あなたは歯科・医療関係者ですか?

WHITE CROSSは、歯科・医療現場で働く方を対象に、良質な歯科医療情報の提供を目的とした会員制サイトです。

日本語AIでPubMedを検索

日本語AIでPubMedを検索

PubMedの提供する医学論文データベースを日本語で検索できます。AI(Deep Learning)を活用した機械翻訳エンジンにより、精度高く日本語へ翻訳された論文をご参照いただけます。
J. Biol. Chem..2019 11;294(48):18131-18149. RA119.009591. doi: 10.1074/jbc.RA119.009591.Epub 2019-10-18.

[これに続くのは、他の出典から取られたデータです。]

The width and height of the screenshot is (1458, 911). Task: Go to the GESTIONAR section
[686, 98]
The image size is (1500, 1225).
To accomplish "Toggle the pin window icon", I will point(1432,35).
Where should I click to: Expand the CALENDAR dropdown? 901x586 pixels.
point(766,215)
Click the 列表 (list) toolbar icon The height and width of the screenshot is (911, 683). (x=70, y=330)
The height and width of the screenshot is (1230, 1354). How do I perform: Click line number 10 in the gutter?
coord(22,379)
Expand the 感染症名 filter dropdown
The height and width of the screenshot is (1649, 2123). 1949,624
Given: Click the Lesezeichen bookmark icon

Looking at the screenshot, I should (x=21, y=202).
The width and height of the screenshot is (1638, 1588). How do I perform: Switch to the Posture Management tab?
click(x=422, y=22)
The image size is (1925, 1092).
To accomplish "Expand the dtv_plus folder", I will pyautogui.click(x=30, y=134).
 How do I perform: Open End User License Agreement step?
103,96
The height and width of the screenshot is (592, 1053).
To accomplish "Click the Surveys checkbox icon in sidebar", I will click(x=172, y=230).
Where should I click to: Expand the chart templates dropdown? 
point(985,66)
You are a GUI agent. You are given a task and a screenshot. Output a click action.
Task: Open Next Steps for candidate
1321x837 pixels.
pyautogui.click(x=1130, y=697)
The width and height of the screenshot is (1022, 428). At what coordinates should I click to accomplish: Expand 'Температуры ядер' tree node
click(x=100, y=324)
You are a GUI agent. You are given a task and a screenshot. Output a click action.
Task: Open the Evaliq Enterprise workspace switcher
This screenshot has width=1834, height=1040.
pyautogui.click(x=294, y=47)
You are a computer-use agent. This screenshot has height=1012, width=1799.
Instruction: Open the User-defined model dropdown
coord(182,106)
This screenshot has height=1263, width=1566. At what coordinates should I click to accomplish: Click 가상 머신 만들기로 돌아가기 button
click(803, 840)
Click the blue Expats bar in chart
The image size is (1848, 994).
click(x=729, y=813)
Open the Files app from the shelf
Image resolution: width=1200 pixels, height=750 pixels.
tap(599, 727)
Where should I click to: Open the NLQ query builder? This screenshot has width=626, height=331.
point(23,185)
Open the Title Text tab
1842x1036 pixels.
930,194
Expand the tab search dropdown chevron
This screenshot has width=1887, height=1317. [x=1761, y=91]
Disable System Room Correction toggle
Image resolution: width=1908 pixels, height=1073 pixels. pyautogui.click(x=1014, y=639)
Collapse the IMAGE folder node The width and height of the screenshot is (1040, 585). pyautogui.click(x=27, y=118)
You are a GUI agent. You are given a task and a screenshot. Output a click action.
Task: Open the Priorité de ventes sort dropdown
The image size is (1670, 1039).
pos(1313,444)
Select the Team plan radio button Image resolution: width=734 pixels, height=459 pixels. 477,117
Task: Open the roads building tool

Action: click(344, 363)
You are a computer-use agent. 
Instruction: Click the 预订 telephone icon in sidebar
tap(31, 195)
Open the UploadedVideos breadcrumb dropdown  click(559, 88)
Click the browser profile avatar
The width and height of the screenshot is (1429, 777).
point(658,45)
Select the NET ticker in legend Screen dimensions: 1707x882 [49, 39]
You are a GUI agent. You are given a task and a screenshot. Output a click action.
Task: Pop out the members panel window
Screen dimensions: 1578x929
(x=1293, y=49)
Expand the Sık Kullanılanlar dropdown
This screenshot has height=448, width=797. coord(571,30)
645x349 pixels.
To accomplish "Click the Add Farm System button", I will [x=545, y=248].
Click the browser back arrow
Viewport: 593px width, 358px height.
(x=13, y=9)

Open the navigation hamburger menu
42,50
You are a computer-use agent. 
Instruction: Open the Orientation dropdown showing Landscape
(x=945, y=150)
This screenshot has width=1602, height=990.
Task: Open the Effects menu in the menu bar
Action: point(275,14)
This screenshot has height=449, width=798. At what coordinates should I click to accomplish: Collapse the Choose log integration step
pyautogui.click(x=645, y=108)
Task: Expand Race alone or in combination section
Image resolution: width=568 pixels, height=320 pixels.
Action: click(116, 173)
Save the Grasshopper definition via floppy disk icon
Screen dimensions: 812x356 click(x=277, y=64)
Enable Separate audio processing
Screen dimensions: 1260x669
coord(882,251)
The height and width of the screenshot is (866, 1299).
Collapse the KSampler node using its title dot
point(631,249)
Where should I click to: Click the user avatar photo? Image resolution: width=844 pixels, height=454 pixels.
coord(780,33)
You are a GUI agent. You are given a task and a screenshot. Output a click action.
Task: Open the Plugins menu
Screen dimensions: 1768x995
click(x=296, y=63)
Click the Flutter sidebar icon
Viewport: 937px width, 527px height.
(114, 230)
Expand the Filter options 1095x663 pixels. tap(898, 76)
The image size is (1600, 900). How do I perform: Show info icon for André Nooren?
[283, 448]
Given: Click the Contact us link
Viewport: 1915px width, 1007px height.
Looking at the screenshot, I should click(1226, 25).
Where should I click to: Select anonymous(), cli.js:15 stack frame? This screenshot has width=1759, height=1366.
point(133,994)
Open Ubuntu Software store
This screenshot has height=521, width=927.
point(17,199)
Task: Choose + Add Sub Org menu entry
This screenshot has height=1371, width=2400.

転写制御因子NRF1, NRF2, NRF3のヒト細胞内での標的の違いと重複

Differential and overlapping targets of the transcriptional regulators NRF1, NRF2, and NRF3 in human cells.

  • Pengfei Liu
  • Michael J Kerins
  • Wang Tian
  • Durga Neupane
  • Donna D Zhang
  • Aikseng Ooi
PMID: 31628195 PMCID: PMC6885608. DOI: 10.1074/jbc.RA119.009591.

抄録

核内因子(赤血球2)様転写因子(NRF)は、キャップンカラー転写調節因子のサブセットである。NRFは3つのメンバー、NRF1、NRF2、およびNRF3で構成され、プロモーター領域に抗酸化応答エレメント(ARES)を含む遺伝子の発現を制御しています。すべてのNRFメンバーはAREを含む遺伝子を制御していますが、それぞれが異なる役割を持っています。NRFのDNA結合活性と転写活性の違いや重複についての包括的な研究はまだ行われていない。本研究では、クロマチン免疫沈降法(ChIP)とエキソヌクレアーゼ処理を組み合わせることで、DNA中の調節因子を高精度にピンポイントで同定する手法であるクロマチン免疫沈降法(ChIP)とエキソシークエンシングを、RNAシークエンシングと組み合わせて実施し、各NRFメンバーの転写標的を同定した。3つのU2OS細胞株を用いて行った我々のアプローチにより、3つのNRFメンバーすべてで制御されている31の遺伝子、3つのNRFメンバーすべてで同様に制御されている27の遺伝子、そして少なくとも1つのNRFメンバーによって異なる制御を受けている4つの遺伝子が同定された。また、NRF1、NRF2、およびNRF3によってそれぞれ84個、84個、および22個の遺伝子で、1つのNRFメンバーのみによってアップまたはダウンレギュレーションされている遺伝子も発見された。ChIPピークで同定されたAREモチーフの解析から、NRF2はGCリッチ領域に挟まれたAREへの結合を好み、NRF1はATリッチ領域に挟まれた領域を好むことが明らかになった。このように、NRFメンバーの活性化は、おそらく上流のシグナル伝達イベントと組み合わせて、特定の細胞内状況下での配列選択性が決定していると考えられる。我々の解析により、転写制御因子NRF1、NRF2、NRF3による遺伝子制御の違いと重複についての包括的な説明が得られた。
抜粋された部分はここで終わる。